Phishing-resistant (FIDO2/WebAuthn · PKI) → push with number matching → TOTP app → SMS/voice (floor; not for privileged). Only the top tier is origin-bound.
AiTM proxy relays creds + OTP and steals the session cookie · push-bombing (number matching = interim fix) · SIM-swap on SMS · recovery/help-desk social engineering. MFA guards the login, not the session.
OAuth authorizes · OIDC (on OAuth) authenticates · SAML = enterprise web SSO · Kerberos = ticketed AD login (clock-sensitive) · LDAP = directory · RADIUS = 802.1X/VPN. Protect the IdP hardest.
Least privilege at joining · remove-then-add on role change · deprovision fast (orphaned accounts) · separate + JIT privileged access · harden recovery (no SMS/knowledge-Q fallback). Nothing here is "secure" — each control names a threat and leaves residual risk.
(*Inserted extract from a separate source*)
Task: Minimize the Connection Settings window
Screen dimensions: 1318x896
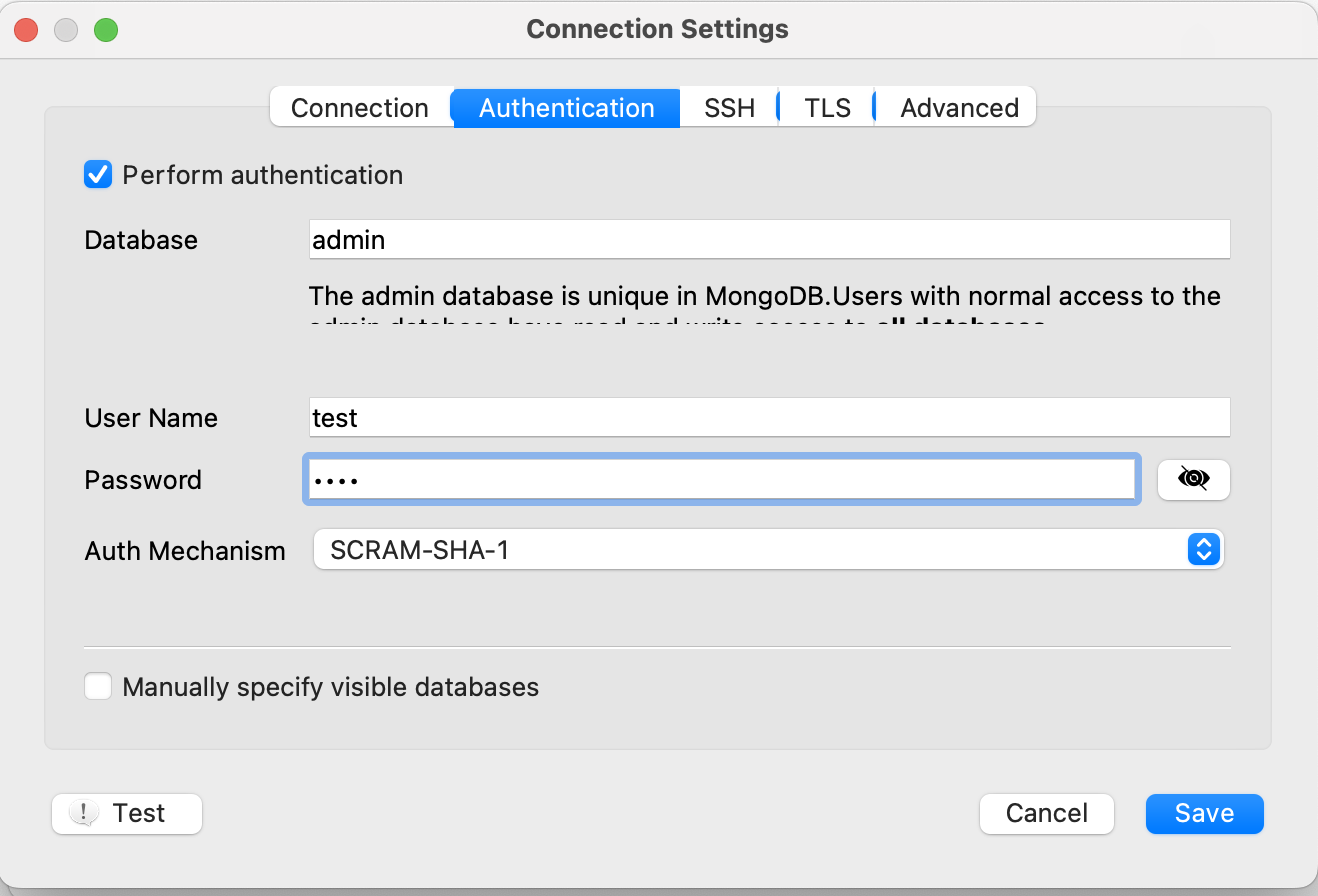Action: pos(66,30)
Standards and threat facts current as of mid-2026. The MFA hierarchy and the "two phishing-resistant implementations (FIDO2/WebAuthn, PKI)" framing follow CISA's phishing-resistant-MFA guidance; number matching is CISA's stated interim mitigation. FIDO2 = W3C WebAuthn + FIDO CTAP; "passkey" is the FIDO2/WebAuthn credential, synced or device-bound. Password guidance references NIST SP 800-63B — verify the current revision before citing specifics, as it has been updated. Passkey adoption is scaling rapidly (Google and the FIDO Alliance reported billions of authentications / accounts in 2024) but figures and vendor capabilities change — verify current sources. No configuration is "secure" in the abstract; MFA reduces specific threats and leaves session-token theft and account-recovery gaps that need their own controls. Companion to Zero Trust and Access Decision (authorization), Wi-Fi (802.1X/RADIUS), Networking (Kerberos/NTP), Incident Response (credential compromise), and Attack Taxonomy (the Credential Access tactic).